* Task instructions
Go through the entries below and tally each line holding the string "Little". Return the number only.

** Opening Provided records block **

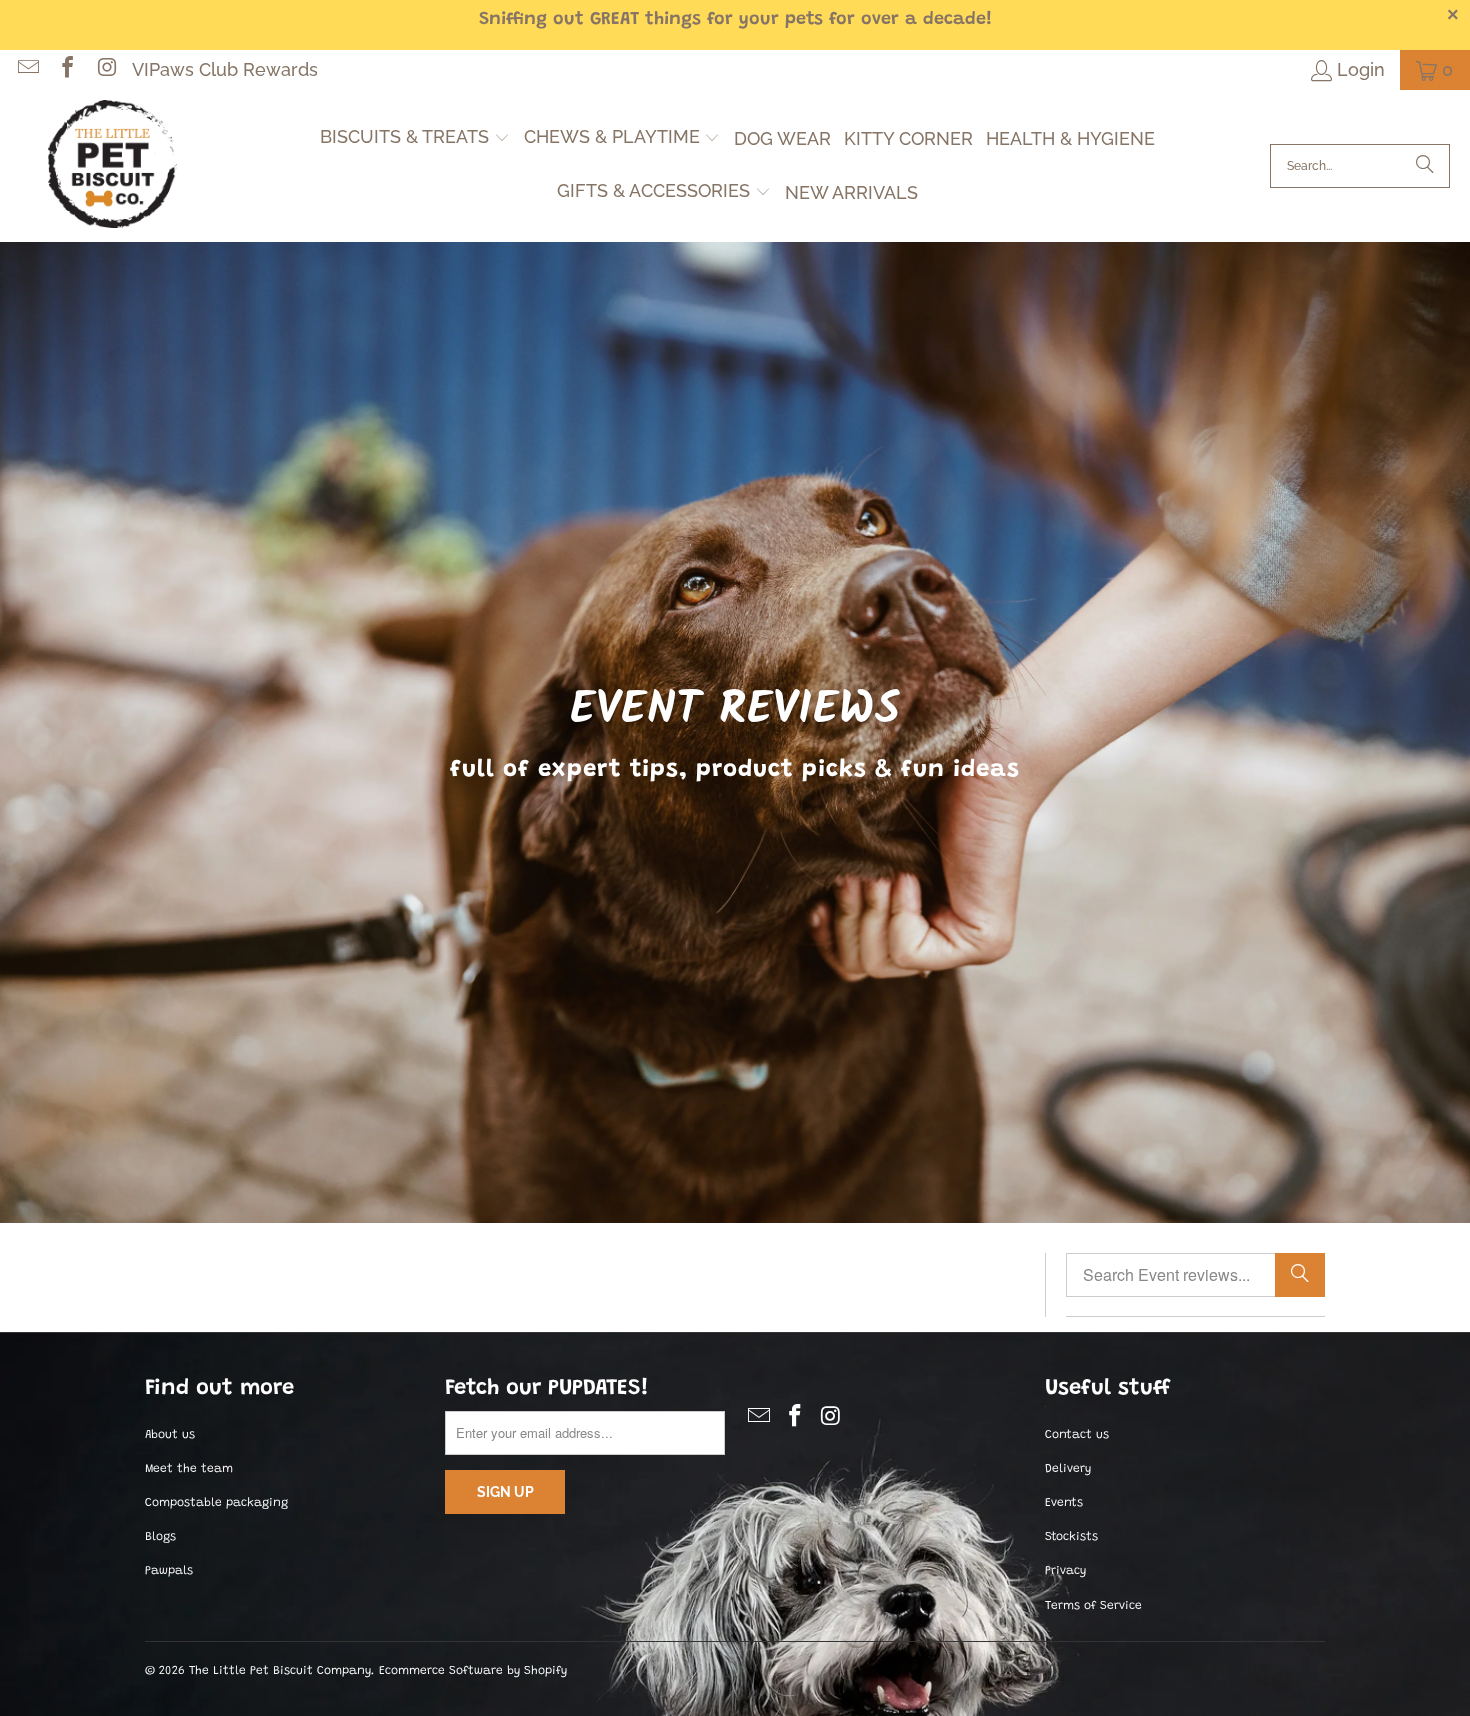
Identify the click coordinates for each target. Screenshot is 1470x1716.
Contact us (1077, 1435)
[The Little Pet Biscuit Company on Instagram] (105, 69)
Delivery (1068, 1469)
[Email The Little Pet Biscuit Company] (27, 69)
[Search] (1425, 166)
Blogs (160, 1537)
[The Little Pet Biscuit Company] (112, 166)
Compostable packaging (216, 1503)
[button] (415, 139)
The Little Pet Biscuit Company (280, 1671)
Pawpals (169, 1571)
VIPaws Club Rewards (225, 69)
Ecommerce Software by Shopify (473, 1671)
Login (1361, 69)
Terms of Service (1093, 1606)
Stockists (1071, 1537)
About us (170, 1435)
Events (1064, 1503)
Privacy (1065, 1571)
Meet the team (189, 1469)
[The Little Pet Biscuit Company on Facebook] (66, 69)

** Closing Provided records block **

* Expected answer
5